Светлый фон

Тот, что в шрамах, вновь — молча и нехотя — принялся перебирать тяжёлые ключи. Наконец, выбрав один, обогнул епископа, застывшего в дверях; проскользнул в камеру, постаравшись не коснуться дорогой мантии. Раздался тихий — не то женский, не то детский — всхлип. Затем ключник тем же путём выбрался наружу, а за ним вышли ещё двое английских солдат.

- Я буду начеку. — Мрачно вымолвил старший. — Если ведьма станет одерживать верх над вами — кричите: «Господи, помилуй!» А ключи я вам доверить не могу — ради вашей же пользы. Так что уж не погневайтесь — запру вас снаружи. А вы кричите, если что дурное приключится.

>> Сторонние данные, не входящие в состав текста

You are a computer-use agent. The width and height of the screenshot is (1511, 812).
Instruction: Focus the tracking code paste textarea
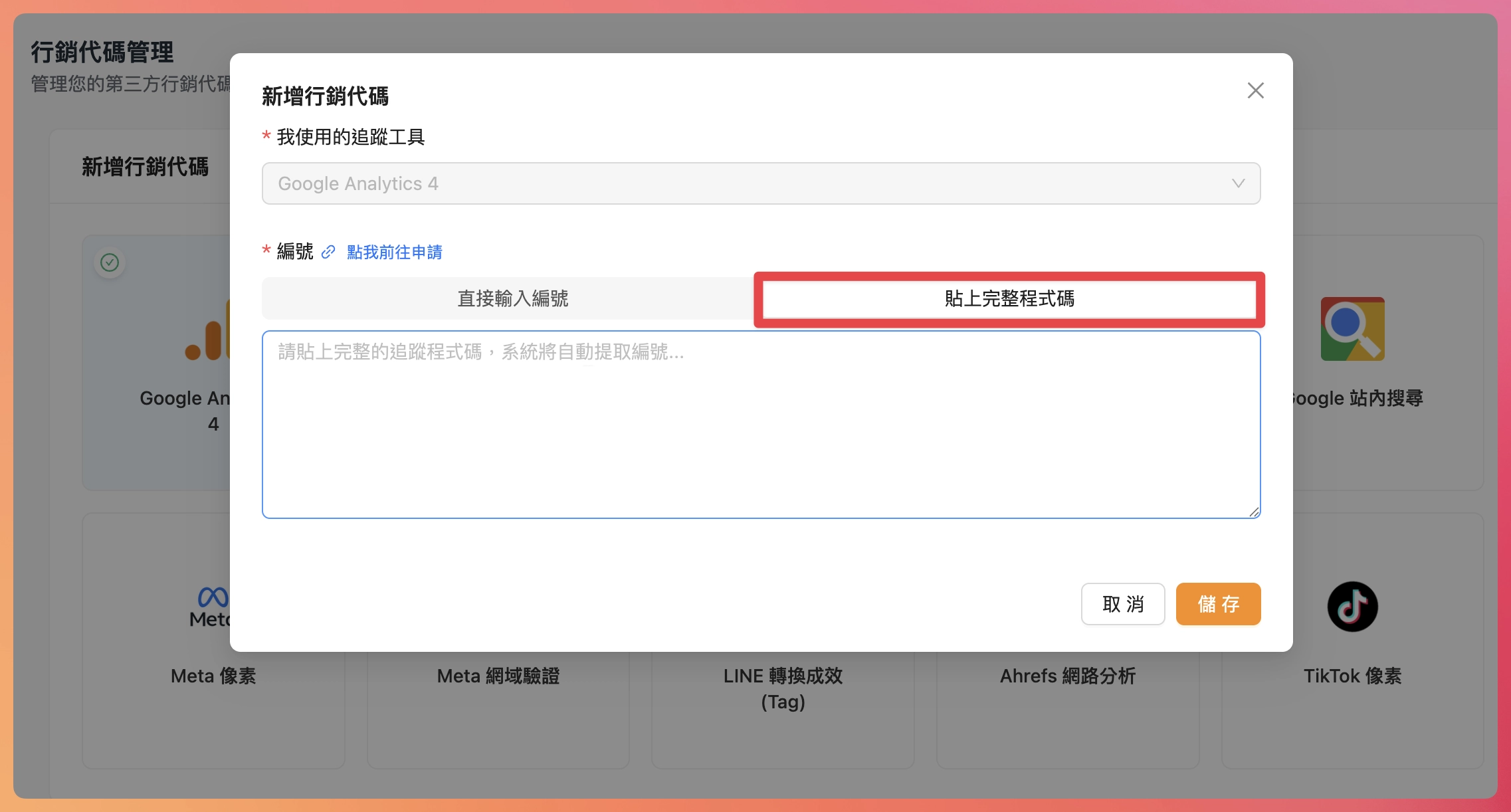pos(760,425)
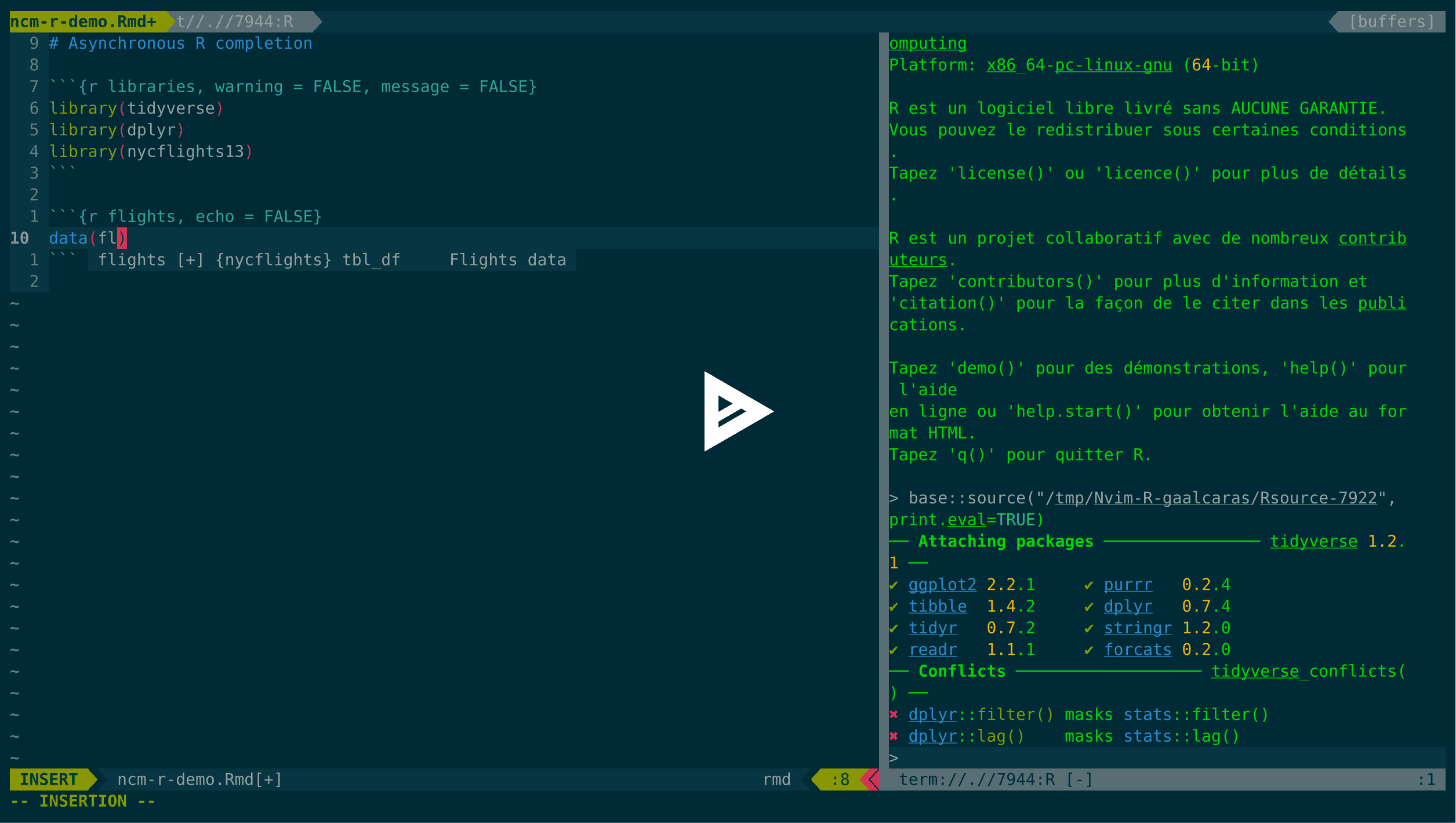1456x823 pixels.
Task: Click the red cross beside dplyr::lag() conflict
Action: (x=894, y=736)
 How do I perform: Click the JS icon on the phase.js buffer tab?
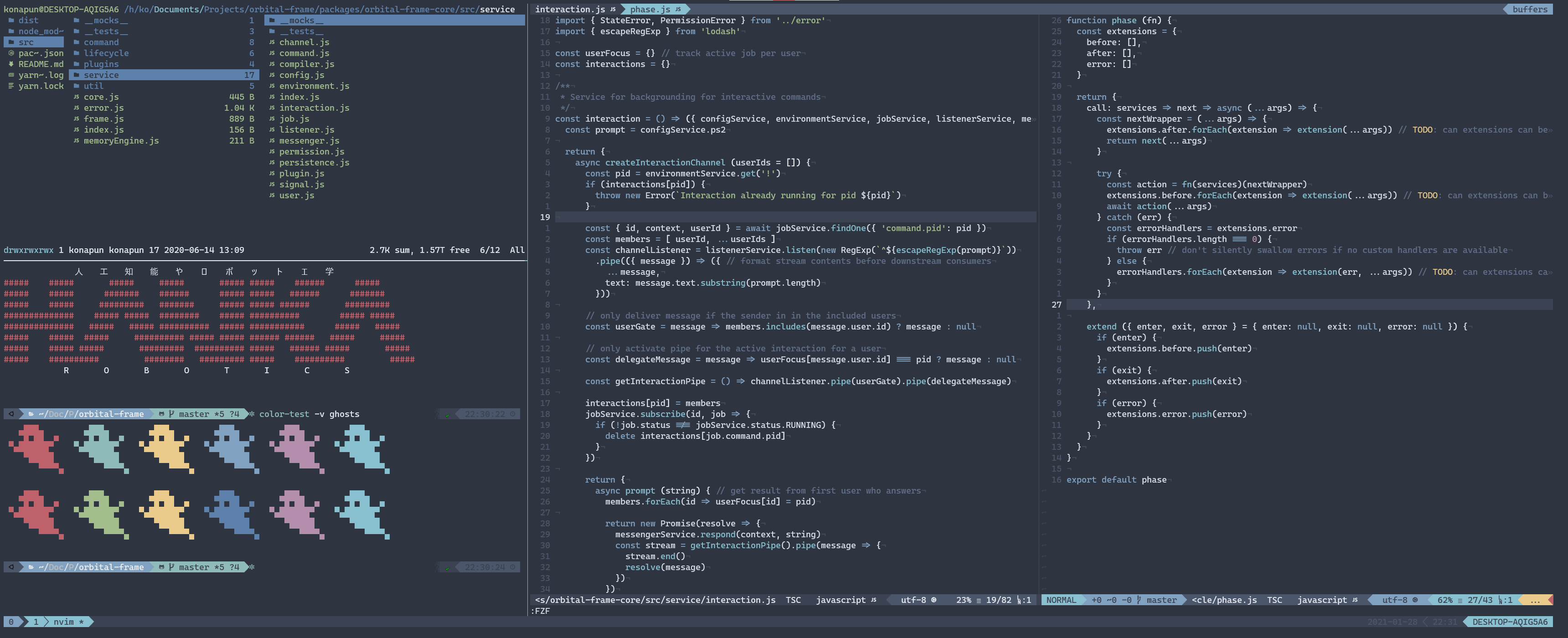(x=677, y=9)
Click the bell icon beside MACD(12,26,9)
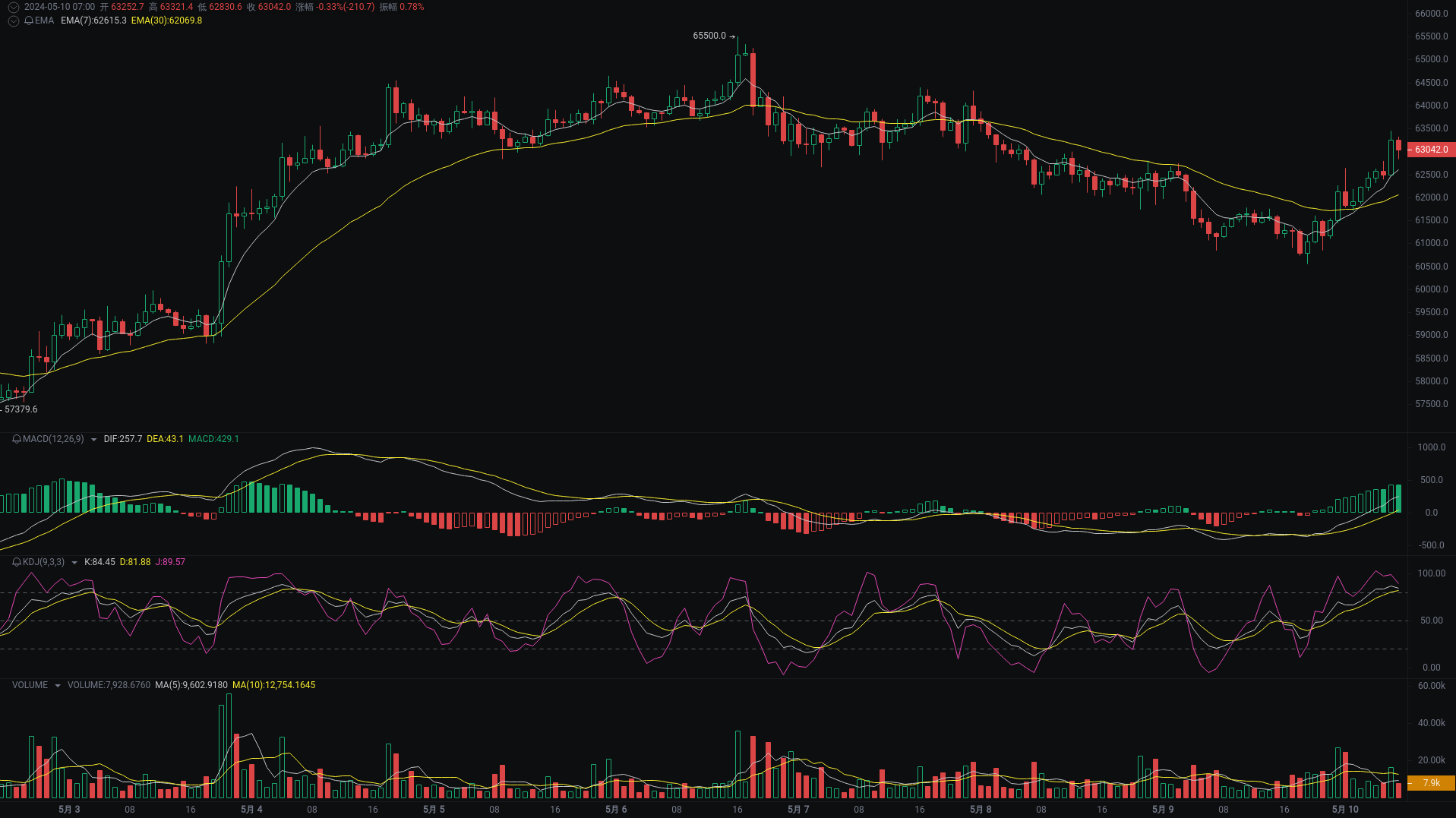Viewport: 1456px width, 818px height. click(15, 439)
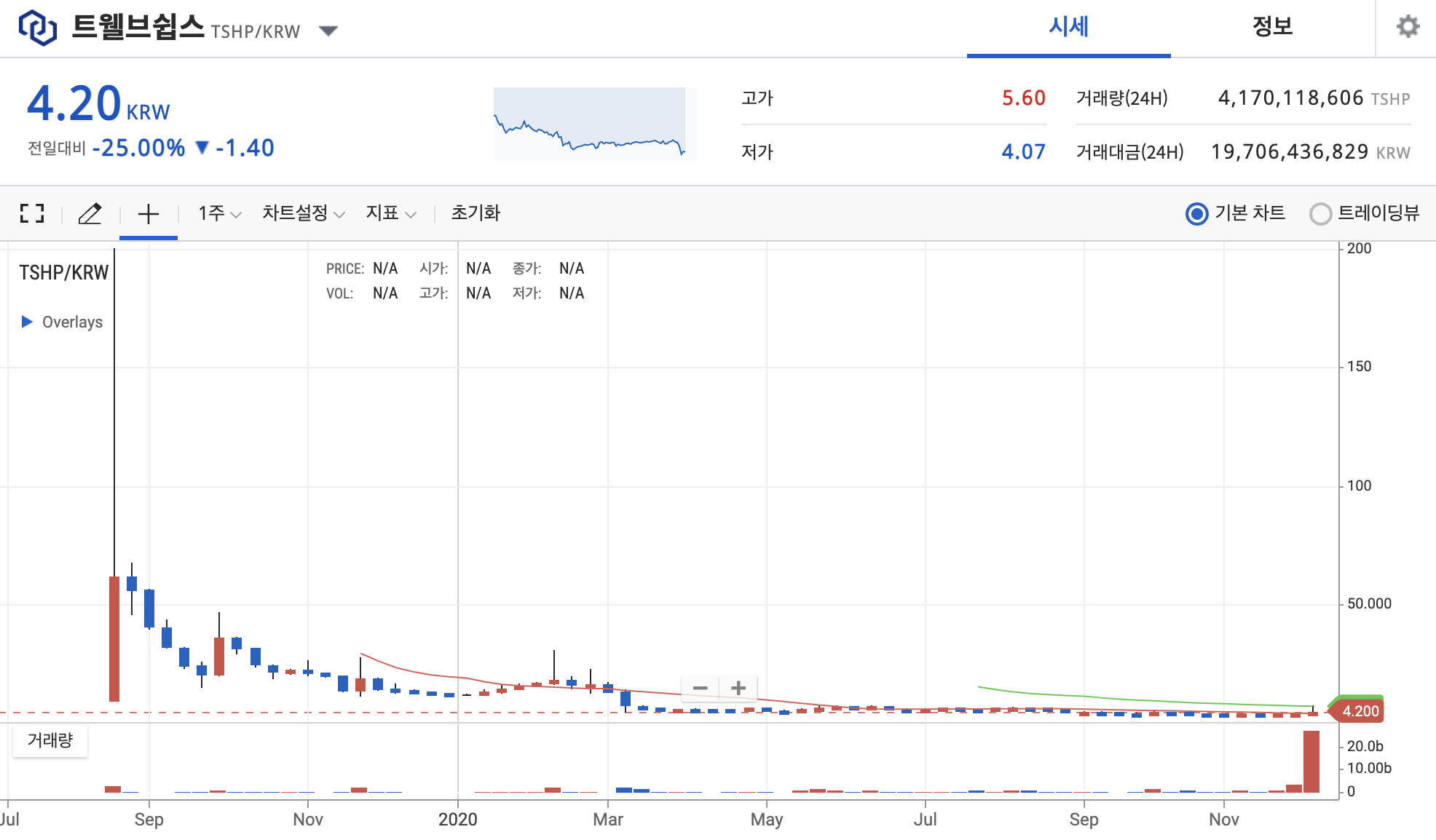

Кошон смерил солдата долгим недобрым взглядом; может, решался на гневную отповедь, но промолчал. Потом шагнул в открытую камеру. Помощник палача поспешил за епископом. Дверь с грохотом захлопнулась, заскрежетали ключи в замках. Авран-мучитель словно и не слышал этого: он разглядывал ту, за которую половина христианского мира молилась неустанно, и которую страшными проклятиями проклинала половина другая. Он не отводил взгляда от Иоанны — Орлеанской девы.

Не сказать, чтобы гость обманулся в ожиданиях: это потому что он не ожидал ровным счётом ничего. Насмотревшись на своём веку на ведьм и колдунов, — частью упрямых и дерзких, частью укрощённых и целовавших ноги палачам, — он убедился, что служение Аду не накладывает на человека печати. Ведьмы с горящими глазами; ведьмы с суккубами; ведьмы, что летают, обмазавшись жиром, вытопленным из тел убиенных младенцев — всё это невероятная глупость, тема для досужего разговора за кувшином вина. А другие, подлинные, служители тьмы, имели столько же обличий, сколько лиц, по пути от рынка до церкви, встречаешь в толпе. Так оно и было: ведьмой могла оказаться любая горожанка, как и любой горожанин — колдуном.

- Прошу прощения, что не приветствую вас, как вы того заслуживаете, — Произнесла узница, — и этими словами будто бы прогнала наваждение; страх и смятение оставили помощника палача; напротив, всё сделалось прозрачным, как если бы он заглянул в воды холодного чистого ручья в жаркий день.

Иоанна дАрк — деревенская простушка, — поднявшись с грубого топчана, чуть присела в дворцовом реверансе. Движение вышло неловким, шутовским, но Авран вдруг подумал, что причиной тому — затекшие в кандалах руки и ноги Иоанны, а совсем не отсутствие у неё грации. Дева походила на чуткого настороженного зверя, и эта готовность сорваться с места — скакать верхом, бежать, плыть, — в то самое мгновение, как ей представится для этого хотя бы малейшая возможность, — делала её противоестественно грациозной, а значит, чужой в отвратительном каменном мешке, с гнилыми стенами и грубым деревянным топчаном посередине.